Pointing records for text and elements

** begin **

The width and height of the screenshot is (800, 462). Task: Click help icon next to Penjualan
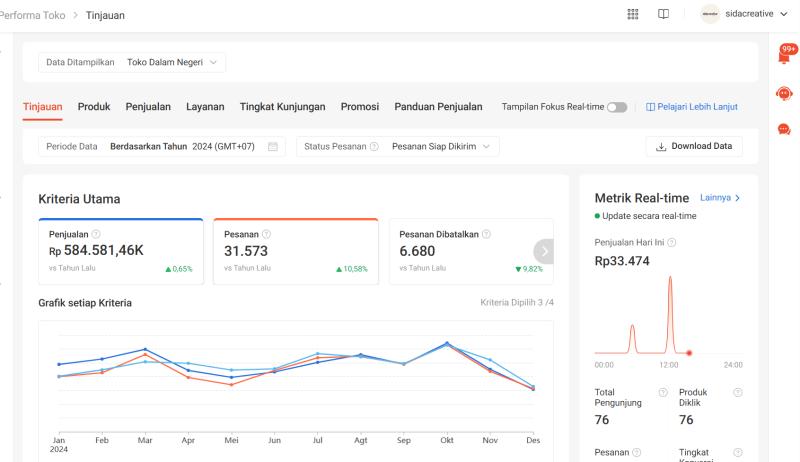tap(95, 234)
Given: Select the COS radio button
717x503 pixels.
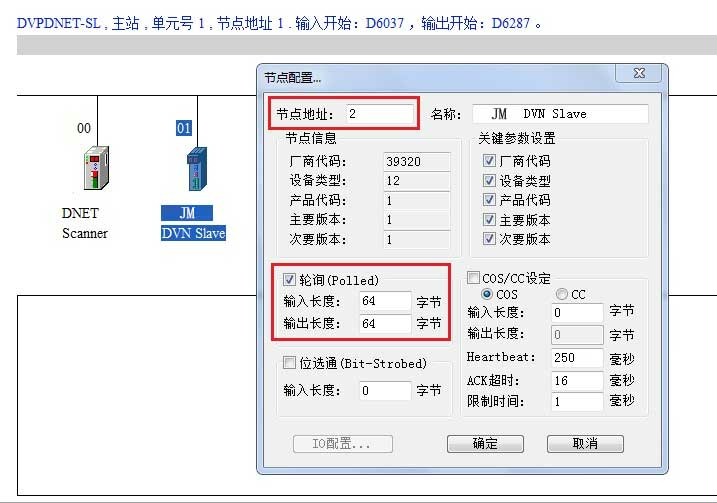Looking at the screenshot, I should click(488, 294).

** end **

● Work instructions
Return every line of the entries above verbatim, leaving out the pictures.

● Response
The width and height of the screenshot is (800, 462). Task: Click help icon next to Penjualan
tap(95, 234)
Given: Select the COS radio button
717x503 pixels.
Looking at the screenshot, I should click(488, 294).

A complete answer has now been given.